Saved entries:
####################
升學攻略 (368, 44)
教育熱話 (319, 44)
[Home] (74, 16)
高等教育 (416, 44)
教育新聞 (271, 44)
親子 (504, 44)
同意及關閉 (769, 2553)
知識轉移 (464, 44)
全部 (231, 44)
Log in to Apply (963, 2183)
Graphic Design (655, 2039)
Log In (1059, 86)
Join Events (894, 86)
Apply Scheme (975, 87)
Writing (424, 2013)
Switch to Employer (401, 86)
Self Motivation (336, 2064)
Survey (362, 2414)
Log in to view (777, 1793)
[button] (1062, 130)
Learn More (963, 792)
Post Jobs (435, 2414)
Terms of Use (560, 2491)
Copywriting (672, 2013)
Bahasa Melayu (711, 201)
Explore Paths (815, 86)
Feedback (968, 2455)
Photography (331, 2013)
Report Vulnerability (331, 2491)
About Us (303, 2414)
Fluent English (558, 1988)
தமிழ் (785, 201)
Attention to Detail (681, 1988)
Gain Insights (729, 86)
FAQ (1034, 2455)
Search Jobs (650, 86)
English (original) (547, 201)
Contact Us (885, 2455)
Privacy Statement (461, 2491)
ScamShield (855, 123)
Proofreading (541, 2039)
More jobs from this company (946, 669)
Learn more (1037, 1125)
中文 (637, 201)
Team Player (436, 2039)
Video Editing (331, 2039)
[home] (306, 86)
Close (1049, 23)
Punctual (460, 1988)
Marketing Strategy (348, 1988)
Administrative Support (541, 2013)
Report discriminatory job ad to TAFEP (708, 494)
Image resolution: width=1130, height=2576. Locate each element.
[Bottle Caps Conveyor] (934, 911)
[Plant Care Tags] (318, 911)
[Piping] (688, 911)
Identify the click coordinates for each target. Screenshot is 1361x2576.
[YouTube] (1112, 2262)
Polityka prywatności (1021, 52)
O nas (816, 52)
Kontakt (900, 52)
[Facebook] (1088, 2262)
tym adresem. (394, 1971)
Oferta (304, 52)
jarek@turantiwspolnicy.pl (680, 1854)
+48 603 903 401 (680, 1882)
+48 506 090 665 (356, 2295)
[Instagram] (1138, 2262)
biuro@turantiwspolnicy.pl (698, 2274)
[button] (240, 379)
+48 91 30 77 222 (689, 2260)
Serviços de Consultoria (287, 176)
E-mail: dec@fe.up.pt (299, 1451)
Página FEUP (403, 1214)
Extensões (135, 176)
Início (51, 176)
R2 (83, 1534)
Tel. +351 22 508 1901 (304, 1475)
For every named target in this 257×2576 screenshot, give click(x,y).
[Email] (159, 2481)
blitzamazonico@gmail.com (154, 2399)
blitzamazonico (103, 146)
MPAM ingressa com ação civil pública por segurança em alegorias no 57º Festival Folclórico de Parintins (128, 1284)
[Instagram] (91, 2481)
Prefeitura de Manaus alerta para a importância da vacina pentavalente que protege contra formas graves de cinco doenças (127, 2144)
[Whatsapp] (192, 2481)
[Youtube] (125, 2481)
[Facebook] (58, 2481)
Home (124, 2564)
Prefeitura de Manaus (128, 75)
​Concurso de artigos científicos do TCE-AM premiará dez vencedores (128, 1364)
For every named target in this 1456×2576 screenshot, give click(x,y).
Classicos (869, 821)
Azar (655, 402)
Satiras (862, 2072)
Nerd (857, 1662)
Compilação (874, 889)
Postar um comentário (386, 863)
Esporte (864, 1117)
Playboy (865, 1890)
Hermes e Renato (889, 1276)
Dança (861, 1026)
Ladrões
####################
Task requirements ::
The lines to extract from the data above begin with the line containing "R2 (83, 1534)" and end with the line containing "blitzamazonico (103, 146)". Extract them exactly, including both.

Completed exercise ::
R2 (83, 1534)
Tel. +351 22 508 1901 (304, 1475)
For every named target in this 257×2576 screenshot, give click(x,y).
[Email] (159, 2481)
blitzamazonico@gmail.com (154, 2399)
blitzamazonico (103, 146)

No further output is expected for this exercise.